LABRUX Camille, Louis

Par Maurice Moissonnier

Né le 23 décembre 1911 à Saint-Dié (Vosges). Métallurgiste, militant de la CGTU dans la région parisienne et dans le Poitou, adhérant du Parti communiste à la veille de la Seconde Guerre mondiale, militant du Parti communiste clandestin et de la CGT illégale aux usines Berliet à Vénissieux (Rhône). Résistant, déporté.

Fils de Camille Auguste Labrux (né en 1892), ouvrier polisseur sur granit, et de Jeanne Dardaine (née en 1893), ouvrière fileuse, Camille Louis Labrux fut fortement marqué dans sa jeunesse par les conséquences de la Première Guerre mondiale. Entre trois et huit ans, il vécut avec son frère les dures conditions infligées aux populations de la zone des armées. Vers 1917, les enfants vécurent le plus clair de leur temps dans une garderie installée dans les sous-sols d’un hôpital militaire, adoptés par des militaires convalescents qui les nourrissaient. Le retour du père, en 1919, s’accompagna d’une reprise en mains familiale difficile. Fortement perturbé, le jeune Camille Labrux n’accéda pas à la classe du Certificat d’études et, à douze ans et demi, il entra dans un petit atelier de serrurerie où il apprit son métier sous la houlette de deux compagnons aux idées anarchisantes. A dix-sept ans, en 1928, il prit sa première carte à la CGTU.

L’année suivante, par goût de l’aventure, il quitta les Vosges avec trois autres camarades pour aller travailler à Paris. Malgré la crise économique commençante, Camille Labrux trouva du travail comme soudeur et, au début de 1930, il reprit son métier de serrurier dans un atelier de la rue de Bagnolet, XXe arr., puis, en 1931, rue Orfila dans le même arrondissement. Il conserva cette place jusqu’au lendemain des grandes grèves de 1936, le patron se saisissant du premier prétexte pour se débarrasser d’un ouvrier qu’il considérait comme un meneur.

Camille Labrux s’était marié en août 1932 et deux mois plus tard avait été appelé sous les drapeaux où il fut affecté au 20e BOA à Strasbourg puis à l’arsenal d’Epinal. Un premier enfant naquit à son foyer le 3 juillet 1933, un deuxième le 7 mars 1935 et un troisième le 22 novembre 1936.

********

### [But de l'exercice]
Dans la notice sur Camille Labrux ci-dessus, relevez toutes les dates de naissance de ses enfants.

********

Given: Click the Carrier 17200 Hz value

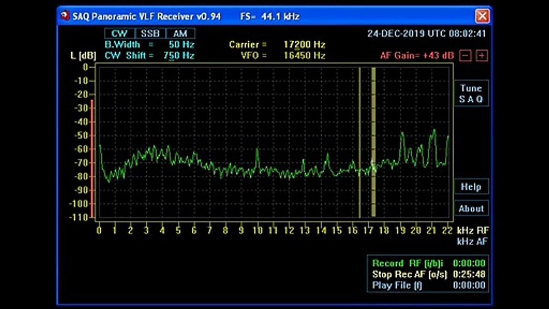Looking at the screenshot, I should pos(304,45).
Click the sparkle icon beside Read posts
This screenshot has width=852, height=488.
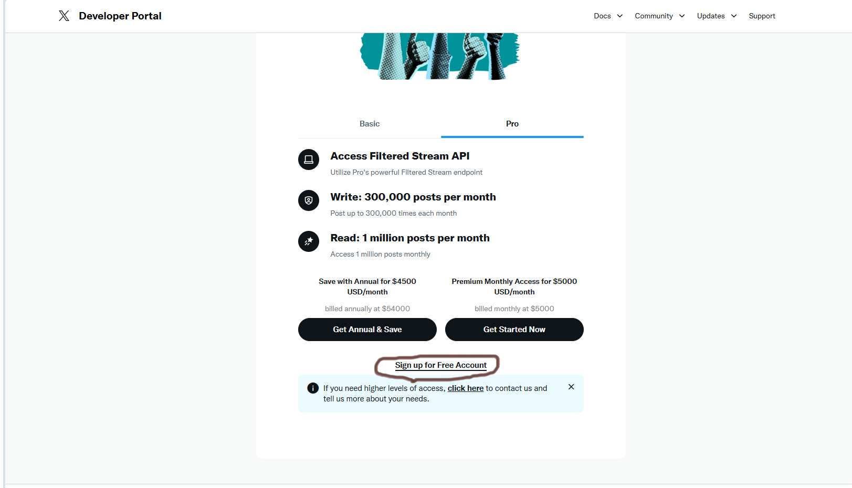pyautogui.click(x=309, y=241)
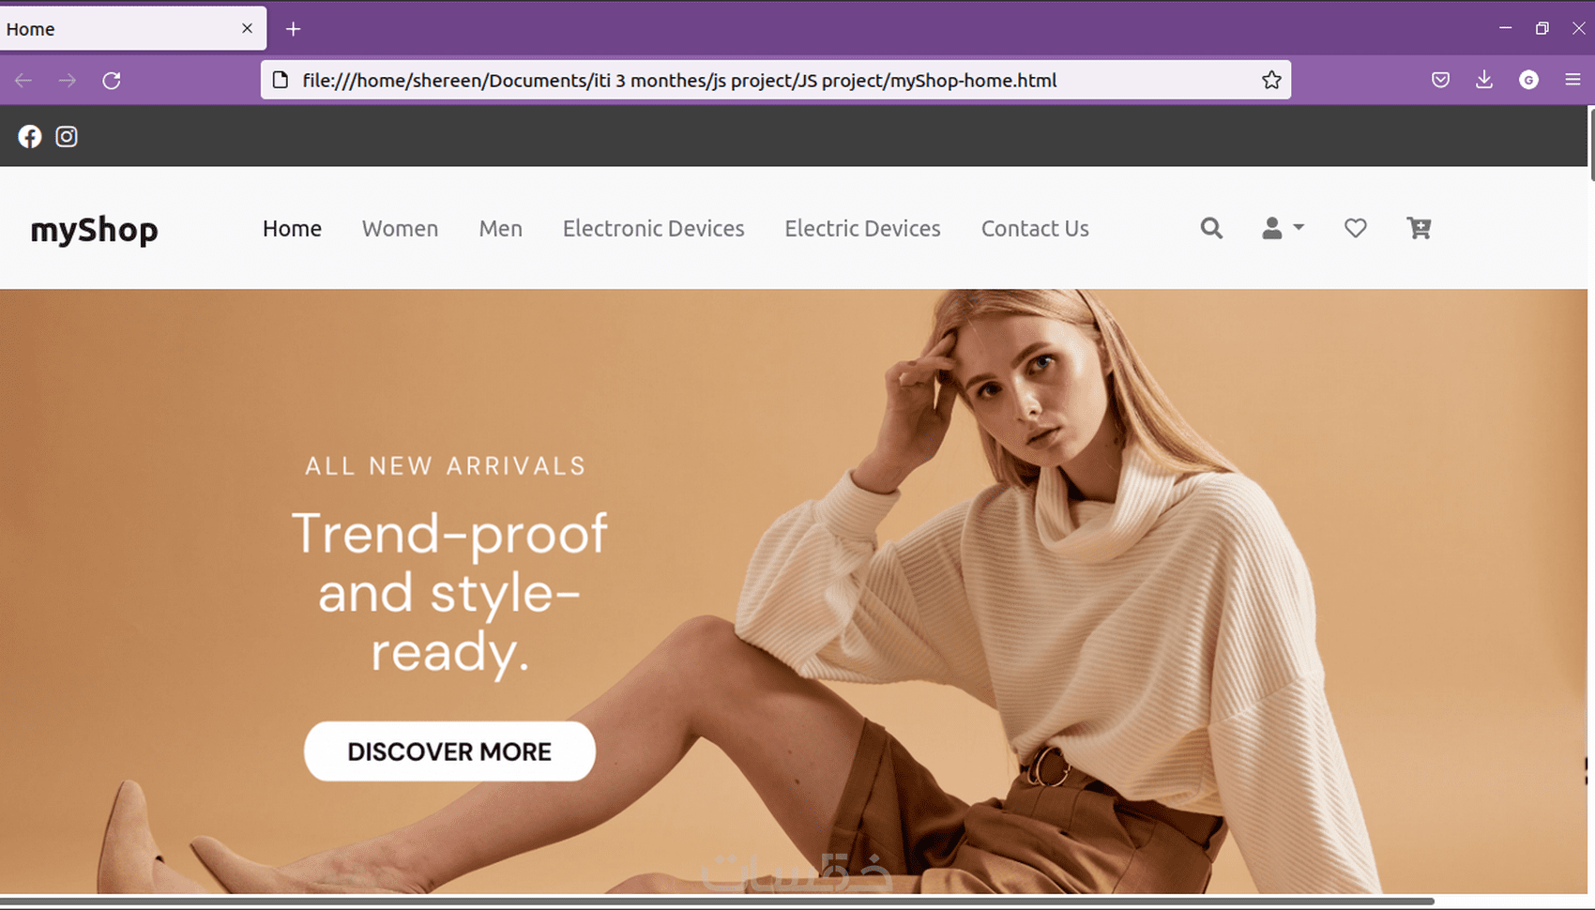Select the Home browser tab
This screenshot has width=1595, height=910.
[x=113, y=28]
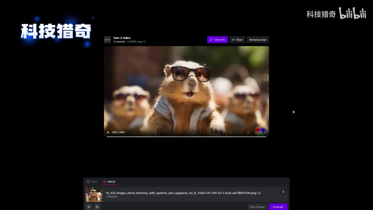Enter fullscreen video mode
The image size is (373, 210).
(x=256, y=132)
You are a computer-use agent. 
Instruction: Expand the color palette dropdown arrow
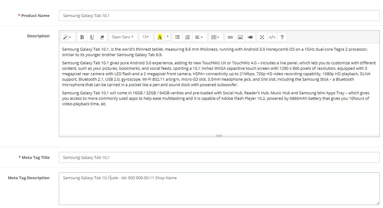[168, 37]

********

### [Résultat obtenu]
- 3 juillet 1933
- 7 mars 1935
- 22 novembre 1936